Capturing and Using Scientific Data Provenance

Barbara Lerner
Elizabeth Fong
Mount Holyoke College

Emery Boose
Aaron Ellison
Harvard Forest

Margo Seltzer
University of British Columbia

Thomas Pasquier
University of Bristol

Joe Wonsil
Carthage College

Orenna Brand
Columbia University

Tools that Use Provenacne

Fruits of provenance In this project, we have focused on the collection of provenance from R scripts using a tool called RDataTracker. The collected provenance consists of an execution history of the script, including intermediate data values, copies of scripts used, as well as input and output files and plots created. This information is stored in the file system for later use.

The main focus of our current research is thinking beyond provenance as purely archival data. How can scientists leverage provenance to improve the science?

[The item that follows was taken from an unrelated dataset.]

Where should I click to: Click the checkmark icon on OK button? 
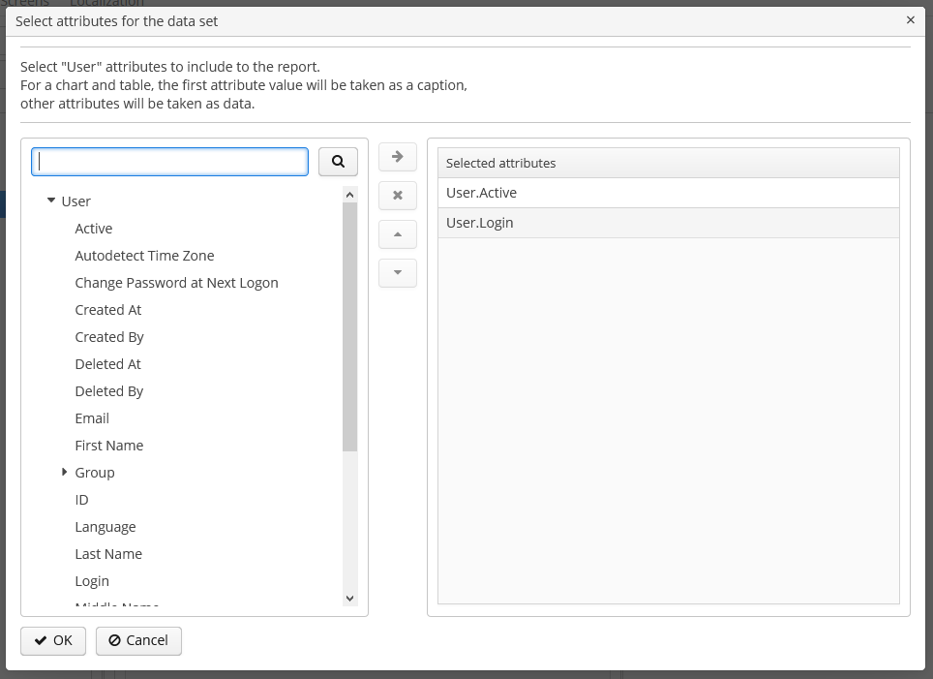pyautogui.click(x=38, y=640)
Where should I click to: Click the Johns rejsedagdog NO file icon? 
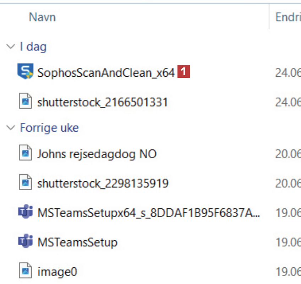(x=25, y=154)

Understanding and debugging scripts

Provenance can help a scientist understand how a script is behaving. Using this knowledge, the scientist can determine what is causing a script to produce incorrect output, or to convince the scientist that the behavior is correct.

One tool to help understand script behavior is provViz, a visualizer that allows the scientist to see which lines of code were executed, variable values before and after those lines are executed, and saved copies of input and output files and graphs.

Another tool that allows a scientist to gain a better understanding of their script's behavior is provDebugR. provDebugR is a time-travelling debugger. It allows the user to examine the state of the variables in their script at different points of execution, after the script has completed execution. It provides access to the same information as provViz, but with a user interface that is familiar to anyone used to using a debugger. With this tool a script can be debugged by running it once and examining the collected provenance, rather than setting breakpoints, inserting print statements, and running the script multiple times.

Reproducing script execution

An important problem in science is the need for reproducibility. While this is clearly evident in experiments that require the collection and measurement of physical artifacts, it is also a problem for reproducing results from data analysis. Having the data and script is not necessarily sufficient to be able to reproduce the results. Libraries that a script depends on may change, the language implementation may change, the platform on which the script is executed might change. Any of these changes can result in the script no longer producing the same result. Encapsulator is a tool that builds a virtual machine that encapsulates the script, its data, and the libraries it uses into a virtual machine that can be re-run to produce the exact result. An encapsulated script could be associated with a publication, giving scientists the opportunity to verify and build on each other's analytic work in a very concrete way.

Cleaning script code

Scientists often build scripts in an exploratory way. They may write some code to read data, do some analysis and produce a plot. They will then study the plot and develop more questions which they answer by writing more code, producing more plots, etc. In the end, they may want to write a paper or share code that is based on only some of the output plots. It can be a tedious and error-prone process to manually disentangle the code and be left with just the code that produced the most valuable results. Rclean uses provenance to identify which lines of code were used to produce the output of interest. It then extracts those lines of code from the original script, producing a cleaned version of the code.